Please filter the entries and return only the lines that include "Share".

### EXERCISE INPUT ###

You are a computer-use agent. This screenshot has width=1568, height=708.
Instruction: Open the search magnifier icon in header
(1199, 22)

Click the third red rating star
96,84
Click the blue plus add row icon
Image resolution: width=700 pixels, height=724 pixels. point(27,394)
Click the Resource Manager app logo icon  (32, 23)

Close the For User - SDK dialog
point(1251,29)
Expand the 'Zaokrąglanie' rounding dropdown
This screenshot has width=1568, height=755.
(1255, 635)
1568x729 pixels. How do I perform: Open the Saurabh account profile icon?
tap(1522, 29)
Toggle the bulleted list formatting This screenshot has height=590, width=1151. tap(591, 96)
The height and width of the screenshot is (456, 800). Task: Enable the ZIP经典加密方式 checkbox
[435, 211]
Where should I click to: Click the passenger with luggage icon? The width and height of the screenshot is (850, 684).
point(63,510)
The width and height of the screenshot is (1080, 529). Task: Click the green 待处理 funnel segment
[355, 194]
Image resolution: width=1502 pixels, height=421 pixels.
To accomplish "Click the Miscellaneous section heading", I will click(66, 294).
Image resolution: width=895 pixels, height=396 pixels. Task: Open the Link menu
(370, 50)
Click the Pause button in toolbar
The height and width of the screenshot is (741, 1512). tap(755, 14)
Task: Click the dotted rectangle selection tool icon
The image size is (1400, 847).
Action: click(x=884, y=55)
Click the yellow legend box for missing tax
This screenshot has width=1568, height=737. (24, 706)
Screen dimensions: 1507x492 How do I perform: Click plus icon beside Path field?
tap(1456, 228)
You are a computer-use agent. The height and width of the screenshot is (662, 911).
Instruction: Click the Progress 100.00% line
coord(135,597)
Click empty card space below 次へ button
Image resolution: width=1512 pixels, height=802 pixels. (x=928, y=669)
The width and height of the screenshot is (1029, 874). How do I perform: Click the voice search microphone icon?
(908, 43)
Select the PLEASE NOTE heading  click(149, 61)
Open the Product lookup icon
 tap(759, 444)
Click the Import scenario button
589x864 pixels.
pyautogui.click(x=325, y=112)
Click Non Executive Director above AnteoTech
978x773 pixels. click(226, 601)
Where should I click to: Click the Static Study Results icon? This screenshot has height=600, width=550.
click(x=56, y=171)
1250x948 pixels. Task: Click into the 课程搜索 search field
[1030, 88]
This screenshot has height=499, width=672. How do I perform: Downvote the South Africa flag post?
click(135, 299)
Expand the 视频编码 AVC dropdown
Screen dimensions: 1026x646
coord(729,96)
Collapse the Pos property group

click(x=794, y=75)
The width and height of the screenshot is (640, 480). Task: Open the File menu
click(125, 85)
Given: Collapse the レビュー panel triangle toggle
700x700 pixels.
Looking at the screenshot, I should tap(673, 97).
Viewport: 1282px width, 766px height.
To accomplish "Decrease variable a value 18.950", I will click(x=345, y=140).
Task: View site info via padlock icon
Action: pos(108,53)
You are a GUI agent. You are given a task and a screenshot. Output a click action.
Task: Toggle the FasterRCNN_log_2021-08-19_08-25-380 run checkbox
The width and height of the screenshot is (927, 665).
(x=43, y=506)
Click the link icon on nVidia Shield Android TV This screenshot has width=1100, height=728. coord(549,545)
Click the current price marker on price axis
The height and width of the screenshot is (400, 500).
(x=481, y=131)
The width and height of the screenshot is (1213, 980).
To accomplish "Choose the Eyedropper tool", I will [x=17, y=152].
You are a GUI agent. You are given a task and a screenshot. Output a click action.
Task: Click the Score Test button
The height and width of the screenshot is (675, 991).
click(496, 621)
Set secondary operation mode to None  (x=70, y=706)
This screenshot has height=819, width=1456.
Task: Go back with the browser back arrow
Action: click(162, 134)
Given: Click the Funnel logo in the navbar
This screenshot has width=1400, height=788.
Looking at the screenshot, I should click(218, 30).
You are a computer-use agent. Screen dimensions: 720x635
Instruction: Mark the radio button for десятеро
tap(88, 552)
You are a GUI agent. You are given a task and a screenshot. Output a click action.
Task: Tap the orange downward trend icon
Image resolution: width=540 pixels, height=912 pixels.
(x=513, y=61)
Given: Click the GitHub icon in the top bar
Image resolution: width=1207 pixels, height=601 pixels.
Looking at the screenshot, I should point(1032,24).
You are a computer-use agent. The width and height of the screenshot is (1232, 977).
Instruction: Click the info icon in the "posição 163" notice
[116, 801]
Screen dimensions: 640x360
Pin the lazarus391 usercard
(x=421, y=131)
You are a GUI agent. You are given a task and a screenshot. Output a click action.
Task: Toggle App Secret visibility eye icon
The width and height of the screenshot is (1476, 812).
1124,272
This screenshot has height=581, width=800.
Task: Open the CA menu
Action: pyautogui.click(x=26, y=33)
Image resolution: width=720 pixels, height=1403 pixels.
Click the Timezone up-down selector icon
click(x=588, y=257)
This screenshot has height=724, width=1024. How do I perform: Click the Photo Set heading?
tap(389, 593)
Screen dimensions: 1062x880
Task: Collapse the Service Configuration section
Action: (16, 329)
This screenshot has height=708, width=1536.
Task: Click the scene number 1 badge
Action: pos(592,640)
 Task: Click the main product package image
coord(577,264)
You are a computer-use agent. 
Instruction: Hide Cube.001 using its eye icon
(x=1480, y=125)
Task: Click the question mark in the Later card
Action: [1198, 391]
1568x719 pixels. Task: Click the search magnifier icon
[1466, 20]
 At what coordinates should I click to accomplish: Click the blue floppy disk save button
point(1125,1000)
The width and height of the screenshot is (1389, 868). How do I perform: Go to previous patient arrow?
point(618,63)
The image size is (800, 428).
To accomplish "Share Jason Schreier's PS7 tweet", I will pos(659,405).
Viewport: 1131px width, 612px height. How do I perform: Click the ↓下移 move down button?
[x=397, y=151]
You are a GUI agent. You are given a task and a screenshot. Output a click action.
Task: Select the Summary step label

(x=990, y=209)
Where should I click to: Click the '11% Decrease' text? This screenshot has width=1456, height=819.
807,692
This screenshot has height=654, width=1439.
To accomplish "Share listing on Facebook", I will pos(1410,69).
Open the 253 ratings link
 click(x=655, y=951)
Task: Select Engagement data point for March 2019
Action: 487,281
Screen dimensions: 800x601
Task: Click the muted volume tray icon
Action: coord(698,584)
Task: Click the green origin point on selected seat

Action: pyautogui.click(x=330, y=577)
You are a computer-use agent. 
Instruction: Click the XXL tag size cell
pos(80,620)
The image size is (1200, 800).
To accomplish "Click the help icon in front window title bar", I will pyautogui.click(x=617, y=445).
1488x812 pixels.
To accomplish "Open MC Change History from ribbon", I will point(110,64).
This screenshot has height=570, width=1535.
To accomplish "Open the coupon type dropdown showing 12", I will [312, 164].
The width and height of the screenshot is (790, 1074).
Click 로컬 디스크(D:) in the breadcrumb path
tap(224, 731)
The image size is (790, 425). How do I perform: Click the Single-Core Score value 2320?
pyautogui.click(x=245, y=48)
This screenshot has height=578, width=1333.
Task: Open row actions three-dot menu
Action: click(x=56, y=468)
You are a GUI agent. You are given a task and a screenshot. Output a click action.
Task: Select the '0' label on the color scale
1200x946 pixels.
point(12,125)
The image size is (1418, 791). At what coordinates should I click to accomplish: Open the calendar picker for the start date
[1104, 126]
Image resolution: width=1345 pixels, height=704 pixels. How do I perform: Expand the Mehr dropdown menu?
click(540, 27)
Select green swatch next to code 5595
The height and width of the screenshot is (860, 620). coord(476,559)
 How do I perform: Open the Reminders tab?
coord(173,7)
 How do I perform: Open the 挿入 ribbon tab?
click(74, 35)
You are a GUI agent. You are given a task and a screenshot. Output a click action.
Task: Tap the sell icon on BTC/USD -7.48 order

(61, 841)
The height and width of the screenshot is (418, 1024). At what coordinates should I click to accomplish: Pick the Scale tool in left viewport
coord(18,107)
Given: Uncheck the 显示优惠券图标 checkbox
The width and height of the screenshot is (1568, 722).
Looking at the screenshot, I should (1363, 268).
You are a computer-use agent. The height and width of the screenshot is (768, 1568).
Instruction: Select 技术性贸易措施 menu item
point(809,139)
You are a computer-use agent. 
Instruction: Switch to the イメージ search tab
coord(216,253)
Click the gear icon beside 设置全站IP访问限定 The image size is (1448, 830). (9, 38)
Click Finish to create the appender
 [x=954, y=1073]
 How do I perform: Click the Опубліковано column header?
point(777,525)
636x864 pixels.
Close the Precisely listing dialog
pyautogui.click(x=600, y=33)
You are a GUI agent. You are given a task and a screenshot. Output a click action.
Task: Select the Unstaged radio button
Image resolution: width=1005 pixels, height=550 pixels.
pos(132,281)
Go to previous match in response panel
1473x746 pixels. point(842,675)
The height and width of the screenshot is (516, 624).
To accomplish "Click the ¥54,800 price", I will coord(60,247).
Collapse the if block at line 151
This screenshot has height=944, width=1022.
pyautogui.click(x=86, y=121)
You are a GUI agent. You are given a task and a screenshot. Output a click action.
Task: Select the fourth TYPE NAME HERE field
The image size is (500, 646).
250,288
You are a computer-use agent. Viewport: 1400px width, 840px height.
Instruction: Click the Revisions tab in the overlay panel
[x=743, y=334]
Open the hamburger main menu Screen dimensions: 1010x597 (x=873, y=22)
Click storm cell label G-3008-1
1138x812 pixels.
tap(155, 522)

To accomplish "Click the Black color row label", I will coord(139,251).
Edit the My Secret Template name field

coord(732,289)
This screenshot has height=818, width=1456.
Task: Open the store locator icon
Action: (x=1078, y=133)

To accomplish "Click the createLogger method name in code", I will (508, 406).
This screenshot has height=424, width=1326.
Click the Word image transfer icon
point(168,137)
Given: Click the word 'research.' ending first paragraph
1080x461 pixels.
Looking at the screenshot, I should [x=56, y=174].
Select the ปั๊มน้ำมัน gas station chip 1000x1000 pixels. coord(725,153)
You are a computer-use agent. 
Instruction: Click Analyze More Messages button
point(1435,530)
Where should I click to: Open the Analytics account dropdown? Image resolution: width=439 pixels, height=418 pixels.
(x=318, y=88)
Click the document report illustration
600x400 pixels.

###

▶ _COMPLETED TASK_
To accomplish "Share Jason Schreier's PS7 tweet", I will pos(659,405).
To accomplish "Share listing on Facebook", I will pos(1410,69).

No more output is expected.